Closed mattrdowney closed 6 years ago

mattrdowney commented 6 years ago

The only situation where the camera would leave the origin.

Eye distance would still be zero.

For certain games, e.g. top down games, this would provide a sort of world map in the "180 degrees" behind you.

Needn't be implemented for Invertigo, as it requires extra shader work or a significant polygon budget increase (tesselation or a subdivided icosahedron sphere).

mattrdowney commented 6 years ago

Background: I had considered zoom before Invertigo was a VR game for the intro scene in the prison cell. At some point I scrapped zoom as a mechanic (idk if it was due to technical limitations or the perception that it was infeasible/against the spirit/disorienting (TBD)). I do know my "manifest of my life" post only really talks about 180/360 degree VR games and the notion of switching planetariums. I'm pretty sure I dropped 2D zoom because I was gonna use field of view zoom, which wouldn't break the cheap geometry versions (e.g. Invertigo) but I knew it would be disorienting because head motion would be untrackable during zoom. Based on that, I think the concept of "true zoom" spurred on recently, especially in a top down open world context, which has been desired for a while (likely post-FinTech, maybe past month).

mattrdowney commented 6 years ago

Reverse zoom should be possible (negative zoom).

For simplicity zoom could be (-1, +1), although scaling might make more sense.

mattrdowney commented 6 years ago

Complete as of 01961ae318be23546274a3dfa3ade89dcc3035e0

Although positional headtracking is becoming a problem.

mattrdowney commented 5 years ago

Upon thinking about what zoom is, I would like to figure out a formal definition based on pure math at some point. I think that you could define "zooming in" as using what I call "180 degree virtual reality" or the cloth draped over a sphere method. The problem with the concept of "zoom" is that there are two interconnected ideas: 1) the focus (e.g. the character on screen that you are highlighting) and 2) the view direction (e.g. what you should be looking at). In this version, I think the view direction's centermost pixel should always be preserved and the world should morph around you (which goes back to the concept of "guidelines" in the 180 degree virtual reality method).

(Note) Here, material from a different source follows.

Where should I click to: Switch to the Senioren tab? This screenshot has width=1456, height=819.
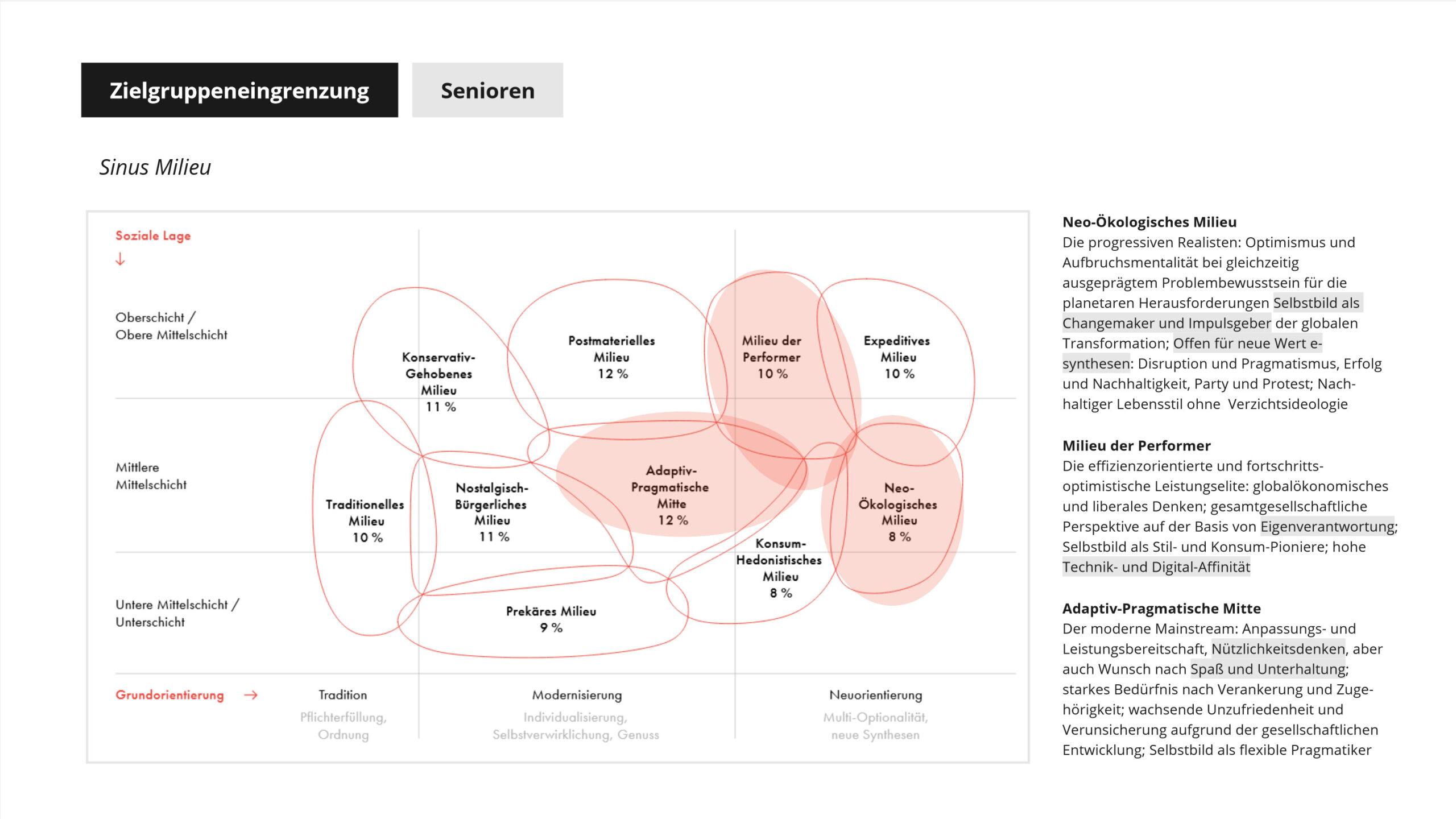(487, 90)
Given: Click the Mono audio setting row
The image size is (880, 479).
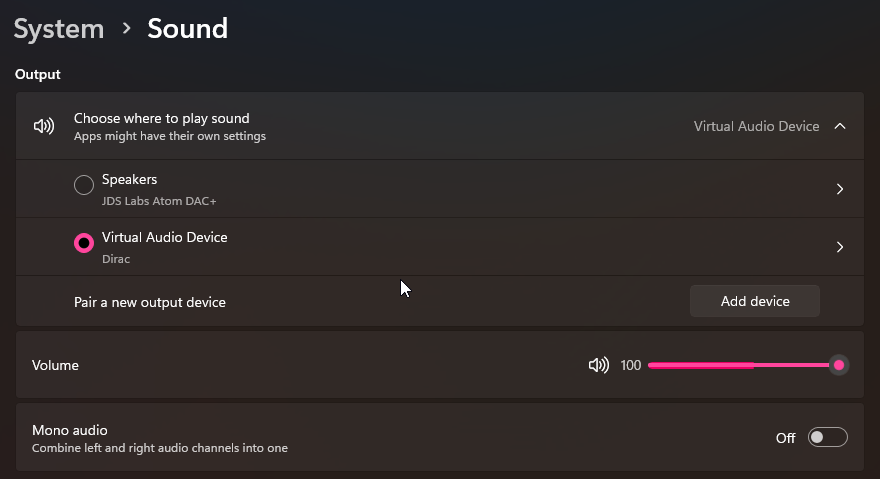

mattrdowney commented 5 years ago

Another possibility that I can't believe I didn't mention:

In all the time I've thought about this, I don't think I ever really gave lens distortion a thought. I think I viewed the -1 to +1 positional zoom system as an indirect form of screen space distortion, but I never thought about how to create a magnifying-glass-like zoom in/out (e.g. with a fancy shader).